In the Vineyard :: September 23, 2010 :: Volume 9, Issue 18

Clergy Sexual Abuse in the Catholic Church

Reflections 1984-2010 (part 2 in a series)
By Tom Doyle

Clergy Abuse -- Part of the Essence of the Institutional Church?

The second circle is much larger and actually enables the behaviors that make up the inner circle. This circle is made up of the men in positions of authority at various levels. Most are bishops but included also are major religious superiors of both male and female religious communities. As more and more victims approached the secular legal system for help the responses of bishops towards victims and their families and their behavior as unwilling participants in the legal process revealed a side of their personalities that many found almost impossible to believe because what we saw was so contrary to what we had been formed to believe about bishops. The evidence mounted as the legal discovery process produced documents and deposition testimony in case after case. Then came the grand jury investigations in the U.S. and the independent investigative commissions in Canada and Ireland. The combined information from the U.S civil courts and the Canadian and Irish secular commissions removed any doubt about the causal relationship between the abusing clerics and the hierarchical mishandling.

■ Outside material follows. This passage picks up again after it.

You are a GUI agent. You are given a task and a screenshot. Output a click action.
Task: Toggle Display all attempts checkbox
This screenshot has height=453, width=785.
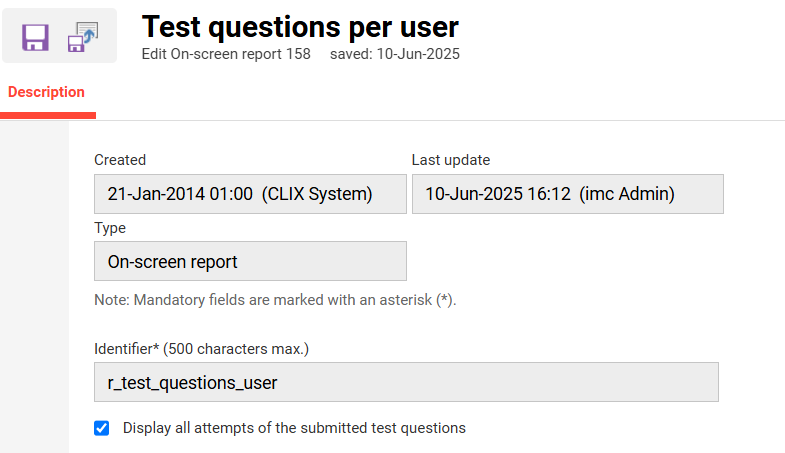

The third circle is comprised of the laity. Although well over 99% of the Church’s 1.2 billion members are lay persons (there are about 4500 bishops, archbishops and cardinals and about 408,000 priests or .00026% of the total), they have scant influence on the corporate behavior of the ruling class. The institutional Catholic Church is truly a stratified society with the bishops as a powerful aristocracy at the top and the laity beneath them. This description is not merely metaphorical but accurately describes the Church’s socio-political structure. In spite of the profound inequity in their respective standing the laity provides one hundred percent of the material/financial support for the clerical sub-culture and the hierarchical government yet lay persons have no effective voice in Church government.  The laity has the potential to influence the course of the clergy sex abuse saga but thus far they have scarcely realized it. A small but very significant group of laity have been moved to the point of radical action in response to the continuous waves of abuse revelations. The majority however are either removed and indifferent or angrily reactive to the revelations of internal Church corruption and the consequent demands for accountability. The complacency or negative reaction of the laity is perplexing in light of the harsh reality of what the clergy abuse “crisis” is all about.

The fourth and outer circle consists not of persons but of the ideology that provides the basis for the way the papacy and hierarchy have reacted to clergy sexual abuse. This ideology is a combination of theological definitions about the nature of the Church, Canon Law and the theology of human sexuality. The perplexing response of the popes and the bishops is explained by the official teaching on the nature of the institutional Church and the role of the bishops. The Church’s legal system, Canon Law, has not only been inadequate but counter-productive because of its fundamental nature as a legal system in service to a monarchical government. Finally, the completely inappropriate responses of the bishops and clergy to the horrific accounts of all manner of dysfunctional sexual exploitation and their excuses that they did not realize the serious effects of molestation and abuse can be partially explained by the traditional teaching on human sexuality and the impact of mandatory celibacy on the emotional and psycho-sexual formation of clerics. In other words this teaching so distorted the nature of human sexuality that clerics failed to comprehend the destructive nature of sexual exploitation.

The popes and other defenders of the official Church assigned blame for this volatile phenomenon to a materialistic, hyper-sexual culture, to secular society’s rejection of traditional Catholic moral teaching and to the sensationalism created by an anti-Catholic secular media. Perpetrating clerics were said to be the products of the wave of liberalism that followed the Second Vatican Council, fueled by the sexual revolution of the sixties and seventies.  No one from the ruling elite ever suggested looking within for possible reasons for this problem that would not go away.